By Irene Vlitos-Rowe

 

A picture is worth a thousand words, or so I discovered as I browsed the American Indians of the Pacific Northwest Collection —one of the special digital databases compiled by the University of Washington (UW) Libraries.

 

We see Coast Salish tribes fishing in dugout cedar canoes, living in temporary encampments along the water, hanging their salmon catch on beams over camp fires to be smoked and cured for a later season, and creating coiled and twined baskets out of split cedar roots. Some of these baskets were so tightly wound that they could hold water.

 

There is a sense of purpose in these images as Native Americans ply the waters, trade with their neighbors, or even take time out for gambling on a beach, as shown in a photograph taken around 1884. Gambling was a popular pastime among the tribes, and the bone game or slahal, was played between villages. 

 

It wasn’t long before I was transported back to an era (before these photographs were taken) when Lake Washington was simply HAH-choo or ‘a large lake.’ This was a time when the lake, together with its surroundings, offered an abundance of riches: wapatoes, cattails, tule, cedar roots, salmon, shellfish, waterfowl, berries, deer, muskrat, beaver, and otter. And, in some miraculous way, the local tribes seemed to be at one with their land, knowing precisely how to translate these diverse and ample resources into practical everyday uses, including a healthy and varied diet (see Waste Not, Want Not).

 

The photographs help to explain how the TAHB-tah-byook, a band of the Duwamish tribe, eked out an existence along the lakeshore before the first European-American homesteads were established near what is now downtown Kirkland. We know that they had a significant presence in our area because there is evidence (see coastsalishmap.org) of several longhouses between Yarrow Bay and Juanita Creek.

 

By the mid-nineteenth century, however, a number of external events were challenging the very survival of tribal culture.
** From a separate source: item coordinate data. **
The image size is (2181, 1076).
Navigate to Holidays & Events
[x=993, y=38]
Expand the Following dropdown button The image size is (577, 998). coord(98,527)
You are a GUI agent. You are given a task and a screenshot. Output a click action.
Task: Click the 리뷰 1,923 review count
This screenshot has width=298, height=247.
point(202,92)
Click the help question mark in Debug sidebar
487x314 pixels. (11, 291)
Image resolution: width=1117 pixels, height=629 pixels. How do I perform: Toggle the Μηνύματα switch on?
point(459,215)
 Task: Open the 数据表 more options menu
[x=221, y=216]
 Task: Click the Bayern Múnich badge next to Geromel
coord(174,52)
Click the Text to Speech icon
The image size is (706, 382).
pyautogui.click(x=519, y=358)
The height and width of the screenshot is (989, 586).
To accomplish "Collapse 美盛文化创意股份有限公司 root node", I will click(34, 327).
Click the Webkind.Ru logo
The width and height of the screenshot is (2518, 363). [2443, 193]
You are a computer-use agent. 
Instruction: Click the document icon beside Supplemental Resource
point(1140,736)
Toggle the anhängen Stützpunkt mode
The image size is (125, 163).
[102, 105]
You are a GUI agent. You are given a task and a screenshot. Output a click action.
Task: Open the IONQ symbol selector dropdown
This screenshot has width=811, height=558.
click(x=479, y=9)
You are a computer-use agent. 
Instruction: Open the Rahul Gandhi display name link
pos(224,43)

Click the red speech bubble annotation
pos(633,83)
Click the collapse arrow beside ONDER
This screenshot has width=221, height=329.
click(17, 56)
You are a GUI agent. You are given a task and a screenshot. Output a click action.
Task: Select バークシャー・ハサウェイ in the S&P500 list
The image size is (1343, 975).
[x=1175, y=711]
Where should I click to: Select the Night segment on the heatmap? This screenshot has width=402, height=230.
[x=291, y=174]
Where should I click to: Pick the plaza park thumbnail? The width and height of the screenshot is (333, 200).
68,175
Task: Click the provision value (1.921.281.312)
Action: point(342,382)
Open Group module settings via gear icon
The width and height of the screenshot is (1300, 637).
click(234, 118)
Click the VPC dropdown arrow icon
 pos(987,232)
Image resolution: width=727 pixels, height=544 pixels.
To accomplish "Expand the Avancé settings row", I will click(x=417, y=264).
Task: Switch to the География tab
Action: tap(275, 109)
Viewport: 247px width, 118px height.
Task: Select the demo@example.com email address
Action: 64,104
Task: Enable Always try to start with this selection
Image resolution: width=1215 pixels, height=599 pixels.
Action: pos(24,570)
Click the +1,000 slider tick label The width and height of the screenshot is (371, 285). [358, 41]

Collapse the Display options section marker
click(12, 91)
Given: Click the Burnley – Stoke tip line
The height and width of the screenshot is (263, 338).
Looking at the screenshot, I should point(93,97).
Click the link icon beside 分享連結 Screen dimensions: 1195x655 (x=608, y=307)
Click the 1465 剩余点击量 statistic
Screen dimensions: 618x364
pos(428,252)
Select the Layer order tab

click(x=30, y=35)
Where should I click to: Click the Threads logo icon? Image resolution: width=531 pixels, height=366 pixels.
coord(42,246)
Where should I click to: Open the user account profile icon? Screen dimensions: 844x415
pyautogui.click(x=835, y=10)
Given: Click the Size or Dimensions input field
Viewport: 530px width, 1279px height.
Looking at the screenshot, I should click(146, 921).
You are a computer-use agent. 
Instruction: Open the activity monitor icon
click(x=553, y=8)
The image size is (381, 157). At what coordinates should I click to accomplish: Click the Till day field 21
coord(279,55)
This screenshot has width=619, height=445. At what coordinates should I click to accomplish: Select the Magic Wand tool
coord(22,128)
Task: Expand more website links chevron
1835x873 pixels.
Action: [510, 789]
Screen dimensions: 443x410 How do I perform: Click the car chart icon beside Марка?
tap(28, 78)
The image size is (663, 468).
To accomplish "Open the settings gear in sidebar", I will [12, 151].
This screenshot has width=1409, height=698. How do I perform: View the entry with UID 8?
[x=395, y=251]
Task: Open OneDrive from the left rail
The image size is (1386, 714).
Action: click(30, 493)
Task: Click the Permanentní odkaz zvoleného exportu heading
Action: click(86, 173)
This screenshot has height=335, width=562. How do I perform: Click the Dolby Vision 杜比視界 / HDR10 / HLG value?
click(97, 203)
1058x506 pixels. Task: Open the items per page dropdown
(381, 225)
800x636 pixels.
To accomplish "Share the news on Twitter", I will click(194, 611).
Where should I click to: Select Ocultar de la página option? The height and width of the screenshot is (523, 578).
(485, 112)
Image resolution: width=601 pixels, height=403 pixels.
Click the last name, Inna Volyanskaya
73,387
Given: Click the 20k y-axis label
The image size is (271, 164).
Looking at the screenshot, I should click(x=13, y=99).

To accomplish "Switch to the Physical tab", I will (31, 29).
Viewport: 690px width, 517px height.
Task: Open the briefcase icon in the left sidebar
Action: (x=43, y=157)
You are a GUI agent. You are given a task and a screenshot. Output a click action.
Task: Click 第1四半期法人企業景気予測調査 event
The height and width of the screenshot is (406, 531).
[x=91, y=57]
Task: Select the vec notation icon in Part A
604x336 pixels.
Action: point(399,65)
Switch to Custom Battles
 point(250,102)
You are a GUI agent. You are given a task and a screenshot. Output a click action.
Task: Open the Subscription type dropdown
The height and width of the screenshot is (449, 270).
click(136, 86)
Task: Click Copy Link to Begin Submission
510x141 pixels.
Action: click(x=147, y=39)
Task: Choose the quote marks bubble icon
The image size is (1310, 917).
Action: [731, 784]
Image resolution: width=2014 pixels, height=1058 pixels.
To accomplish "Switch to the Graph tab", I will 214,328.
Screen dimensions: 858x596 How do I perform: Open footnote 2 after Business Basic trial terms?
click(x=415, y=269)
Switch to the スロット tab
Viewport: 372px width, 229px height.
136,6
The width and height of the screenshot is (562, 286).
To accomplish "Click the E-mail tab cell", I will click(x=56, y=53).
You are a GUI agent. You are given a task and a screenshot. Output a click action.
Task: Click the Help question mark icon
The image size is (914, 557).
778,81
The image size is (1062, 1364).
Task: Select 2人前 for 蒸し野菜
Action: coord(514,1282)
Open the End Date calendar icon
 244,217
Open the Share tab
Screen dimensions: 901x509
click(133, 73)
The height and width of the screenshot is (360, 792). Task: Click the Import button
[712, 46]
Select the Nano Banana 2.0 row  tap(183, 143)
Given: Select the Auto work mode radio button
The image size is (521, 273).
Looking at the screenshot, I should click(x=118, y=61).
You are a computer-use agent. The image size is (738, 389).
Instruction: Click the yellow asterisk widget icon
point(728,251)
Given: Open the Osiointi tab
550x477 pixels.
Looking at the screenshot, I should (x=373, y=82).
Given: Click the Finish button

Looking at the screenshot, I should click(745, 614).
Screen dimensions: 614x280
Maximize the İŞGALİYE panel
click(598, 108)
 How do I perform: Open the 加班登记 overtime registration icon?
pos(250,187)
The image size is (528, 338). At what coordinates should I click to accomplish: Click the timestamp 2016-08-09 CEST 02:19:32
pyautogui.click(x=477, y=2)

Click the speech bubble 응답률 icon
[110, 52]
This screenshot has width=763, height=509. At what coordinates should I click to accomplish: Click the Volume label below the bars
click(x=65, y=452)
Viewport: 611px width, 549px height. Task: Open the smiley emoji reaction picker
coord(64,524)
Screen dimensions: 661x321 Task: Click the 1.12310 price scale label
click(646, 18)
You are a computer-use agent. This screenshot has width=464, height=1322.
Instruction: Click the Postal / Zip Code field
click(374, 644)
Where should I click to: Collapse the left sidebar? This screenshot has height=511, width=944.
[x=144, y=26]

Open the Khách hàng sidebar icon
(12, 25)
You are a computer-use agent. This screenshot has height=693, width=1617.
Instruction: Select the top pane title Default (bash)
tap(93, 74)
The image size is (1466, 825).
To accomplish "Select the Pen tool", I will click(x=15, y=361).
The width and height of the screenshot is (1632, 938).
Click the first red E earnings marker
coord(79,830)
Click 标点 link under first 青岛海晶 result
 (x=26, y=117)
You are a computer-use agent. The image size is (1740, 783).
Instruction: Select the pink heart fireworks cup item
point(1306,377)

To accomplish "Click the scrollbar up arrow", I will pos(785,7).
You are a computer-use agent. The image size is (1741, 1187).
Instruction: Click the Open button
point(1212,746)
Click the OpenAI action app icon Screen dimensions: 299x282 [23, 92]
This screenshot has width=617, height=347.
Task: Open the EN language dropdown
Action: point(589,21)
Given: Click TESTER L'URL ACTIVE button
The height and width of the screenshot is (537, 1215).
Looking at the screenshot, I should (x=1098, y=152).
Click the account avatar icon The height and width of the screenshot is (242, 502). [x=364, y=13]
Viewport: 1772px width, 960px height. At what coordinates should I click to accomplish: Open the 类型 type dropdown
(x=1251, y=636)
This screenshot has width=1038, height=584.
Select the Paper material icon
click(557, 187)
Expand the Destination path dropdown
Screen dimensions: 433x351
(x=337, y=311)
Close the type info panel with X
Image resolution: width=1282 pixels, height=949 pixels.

The 1855 Treaty of Point Elliott set aside land for five reservations in the Puget Sound region. These were: Lummi, Swinomish, Tulalip, Port Madison, and Muckleshoot. It was under this treaty that the Duwamish relinquished 54,000 acres of prime land—land which today includes Bellevue, Mercer Island, Seattle, Renton, Tukwila and other parts of King County.

 

While the 1862 Homestead Act offered government-subsidized land grants to new settlers, it was perhaps the opening of the Lake Washington Ship Canal in the early part of the 20th century that forever changed the native way of life on and around Lake Washington. The lowering of the lake had a detrimental impact on the wetlands and on what had, until then, been the main food sources for the tribes. Life as they had known it on HAH-choo had come to an end.

 

 

 Waste Not, Want Not

Transforming some of Nature’s Resources

Resource

Uses

Cattails

 

A wide variety of uses, including cure for diarrhea (flowering heads), mats (stalks), and raw food with artichoke flavor (rhizomes)

 

 

 

 

 

 

Cedar  roots

Baskets

Deer

Meat and pelts

Huckleberries

Tea, using wild huckleberry leaves

Salmon

Staple food

Soapberries

Indian ice cream. Foaming whip created from juices

Tule – a type of bulrush

Mats for wrapping burial remains, house-walls, or mattresses

Wapato/ Arrowhead

When cooked, similar to an Idaho potato

Sources: City of Kirkland; Dinner Without Reservations, Eric McHenry. Columns,The UW Alumni Magazine, 9/2007; Guide to Indian Herbs, Raymond Stark; MOHAI; Wapato:Indian Potato, John Kallas, Wilderness Way; UW Libraries. Special Collections. American Indians of the Pacific Northwest Collection; WA State Department of Natural Resources; www.duwamishtribe.org; http://coastsalishmap.org.

 

 

 

A version of this article appeared in the Kirkland Reporter on June 18, 2008.